Lorsque la demande d’aide juridictionnelle est présentée au cours des délais impartis pour conclure ou former appel ou recours incident, mentionnés aux articles 905-2, 909 et 910 du Code de procédure civile et aux articles R 411-30 et R 411-32 du Code de la propriété intellectuelle, ces délais courent dans les conditions prévues aux 2° à 4° du présent article.
Par dérogation aux premier et sixième alinéas du présent article, les délais mentionnés ci-dessus ne sont pas interrompus lorsque, à la suite du rejet de sa demande d’aide juridictionnelle, le demandeur présente une nouvelle demande ayant le même objet que la précédente."
Il résulte de l’ensemble de ces textes que le délai d’un mois, pour former opposition ou pour déposer une demande d’aide juridictionnelle en vue de faire opposition, court à compter de la signification, quel qu’en soit le mode et sans qu’il soit prévu un report au premier acte par lequel la personne aurait eu connaissance de la décision ou au premier acte d’exécution, comme il existe pour les ordonnances d’injonction de payer. En effet, en cas de méconnaissance de la décision malgré la signification, la seule possibilité de former opposition est d’obtenir préalablement un relevé de forclusion dans les conditions de l’article 540 du Code de procédure civile.

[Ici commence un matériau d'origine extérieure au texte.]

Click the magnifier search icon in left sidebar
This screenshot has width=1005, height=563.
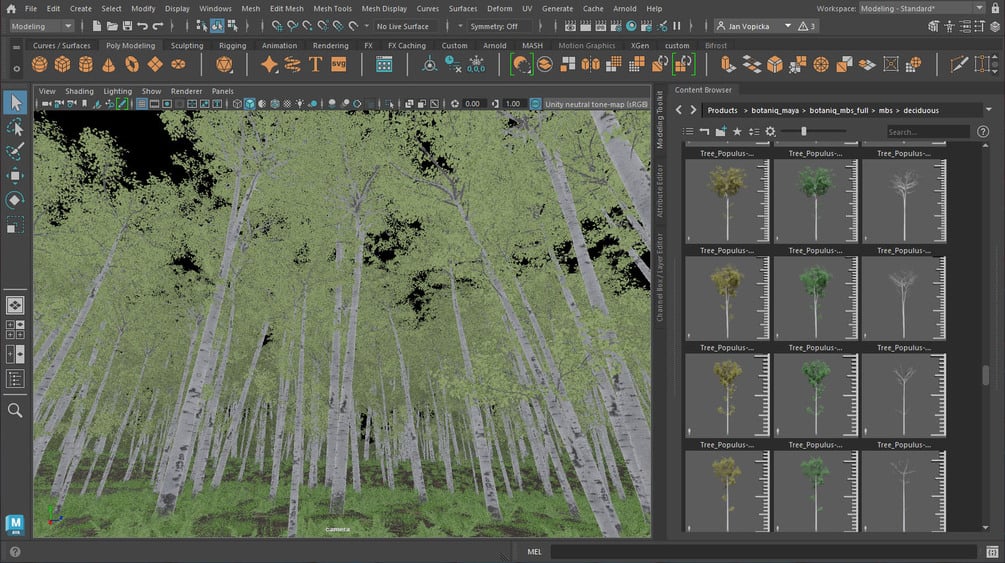coord(15,410)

En l’espèce, l’ordonnance contestée a été signifiée le 4 janvier 2022.
La demande d’aide juridictionnelle a été formée le 20 octobre 2020, et une décision d’aide juridictionnelle complétive a été rendue le 6 mai 2021.
Or, l’opposition a été formée le 15 septembre 2023, soit plus d’un mois après la signification de l’ordonnance du 7 août 2020.
[I] [B], qui n’a pas préalablement sollicité le relevé de la forclusion, ne peut donc utilement invoquer les dispositions de l’article 540 du Code de procédure civile.
Son opposition devra donc être déclarée irrecevable.
Elle sera en outre condamnée à supporter les dépens de la présente instance.
En revanche, l’équité commande de ne pas faire application des dispositions de l’article 700 du Code de procédure civile.
PAR CES MOTIFS
Le juge des contentieux de la protection, statuant publiquement par mise à disposition au greffe, par jugement contradictoire et en premier ressort,
DECLARE l’opposition irrecevable ;
DIT qu’en conséquence, l’ordonnance RG N° 21/00592 reprend ses pleins effets ;
DEBOUTE [H] [J] de sa demande au titre de l’article 700 du Code de procédure civile ;
CONDAMNE [I] [B] aux dépens.
Ainsi dit et jugé les jour, mois et an susdits.